PROBLEMS AND TASKS:
- A) Using the Wat Maha That passage, explain why the kings did not visit the Ratchaburana.
- B) From the Wat Maha That passage, copy word for word the part that opens with the words "The exact date" and closes with "period of reign.".
- C) According to the Wat Maha That passage, on what date did the Fine Arts Department register the structure as a national historic site?

SOURCE PASSAGE:
The monastery stood on the west bank of Khlong Pratu Khao Pluak, an important canal that had been filled up somewhere in the early 20th century. In ancient times the temple was likely fully surrounded by canals and moats. The structure was registered as a national historic site by the Fine Arts Department on 8 March 1935 CE and is part of the Ayutthaya Historical Park.


The exact date of the establishment of Wat Maha That is difficult to assess. The Luang Prasoet version of the Royal Chronicles of Ayutthaya put its construction in 736 Chula Sakarat (CS) or 1374 of the Christian Era, during the reign of King Borommaracha I (1370-1388 CE), somehow 23 years after the establishment of Ayutthaya. The chronicles mention that the central prang had a height of 46 meters.

In 736, a year of the tiger, King Bòromracha I and the Venerable Thammakanlayan first erected the great, glorious, holy jewelled reliquary, towering one sen and three wa, to the east of the royal lion gable. [1]

Later versions of the Royal Chronicles of Ayutthaya state that Wat Maha That was established by King Ramesuan (reign 1388-1395 CE) after he attacked Chiang Mai in 1384 CE (746 CS). But this date is not corroborating his period of reign.

Then the King went out to observe the precepts at Mangkhalaphisek Hall. At ten thum he looked toward the east and saw a Great Holy Relic of the Lord Buddha performing a miracle. Calling the palace deputies to bring his royal palanquin, he rode forth. He had stakes brought and pounded into the ground to mark the spot. The great holy reliquary which he built there was nineteen wa high, with a nine-branched finial three wa high, and named the Maha That Monastery. Then the King had the Royal Rite of Entering the Capital performed and festivities were held in the royal residence. [2]

In general, historians bet on the two horses and take as granted that the construction of the monastery was started by King Borommaracha I and completed during King Ramesuan’s reign. In the second version, the prang was 38 meters high with on top a finial of 6 meters. An earlier source (1), Jeremias Van Vliet, a chief merchant of the Dutch East India Company in Ayutthaya, wrote in his Short History of the Kings of Siam in 1640 CE that it was Prince U-Thong, the later King Ramathibodhi I, who built Wat Maha That.

Then Thao U Thong began to re-establish the city on the fifth day of the waxing fourth moon (in our reckoning being the month of March) in the Year of the Tiger and called it Ayutthaya. He also built three temples which are still considered to be the most important in the whole kingdom: the Nopphathat, the most holy Ratchaburana, the same size and shape as the Nopphathat but not visited by the kings because of a prophecy that the first king who goes in there will die shortly thereafter and Wat Doem still the foremost [monastic?] school. After Thao U Thong had built the aforementioned city, he had the entire population called together and declared himself king. [3]

The chronicles mention that King Borommaracha II (reign 1424-1448 CE) attacked Angkor in 1431 CE and had many sacred images of oxen, lions and other creatures removed from the temples. These images were brought to Ayutthaya and installed as offerings at Wat Maha That.

DATA SHOWN:
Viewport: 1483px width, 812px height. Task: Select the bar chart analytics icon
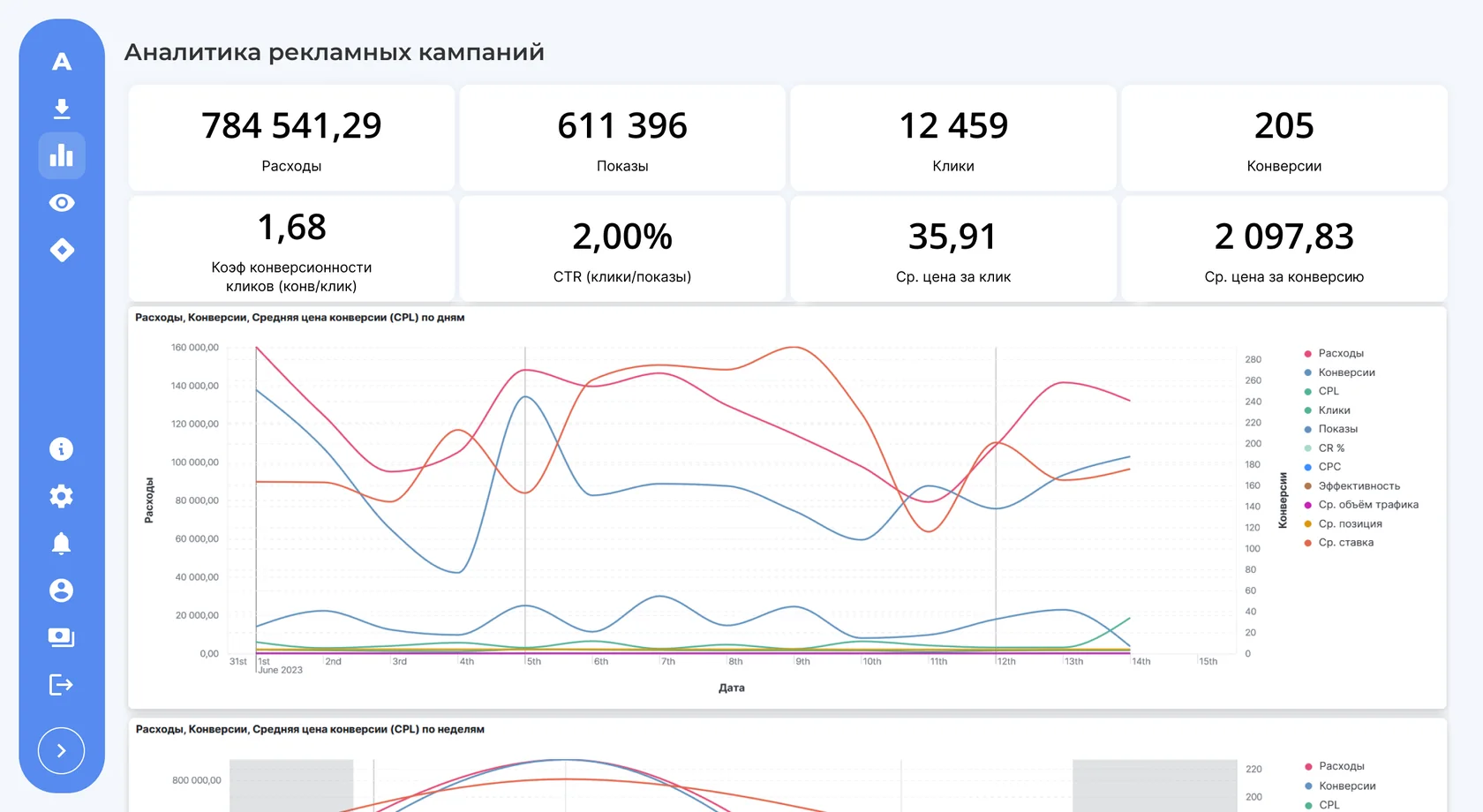[62, 155]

PER-TASK ANSWERS:
- A) The kings stayed away from the Ratchaburana because of a prophecy that the first king who went in there would die shortly afterward.

- B)
The exact date of the establishment of Wat Maha That is difficult to assess. The Luang Prasoet version of the Royal Chronicles of Ayutthaya put its construction in 736 Chula Sakarat (CS) or 1374 of the Christian Era, during the reign of King Borommaracha I (1370-1388 CE), somehow 23 years after the establishment of Ayutthaya. The chronicles mention that the central prang had a height of 46 meters.

In 736, a year of the tiger, King Bòromracha I and the Venerable Thammakanlayan first erected the great, glorious, holy jewelled reliquary, towering one sen and three wa, to the east of the royal lion gable. [1]

Later versions of the Royal Chronicles of Ayutthaya state that Wat Maha That was established by King Ramesuan (reign 1388-1395 CE) after he attacked Chiang Mai in 1384 CE (746 CS). But this date is not corroborating his period of reign.

- C) 8 March 1935 CE.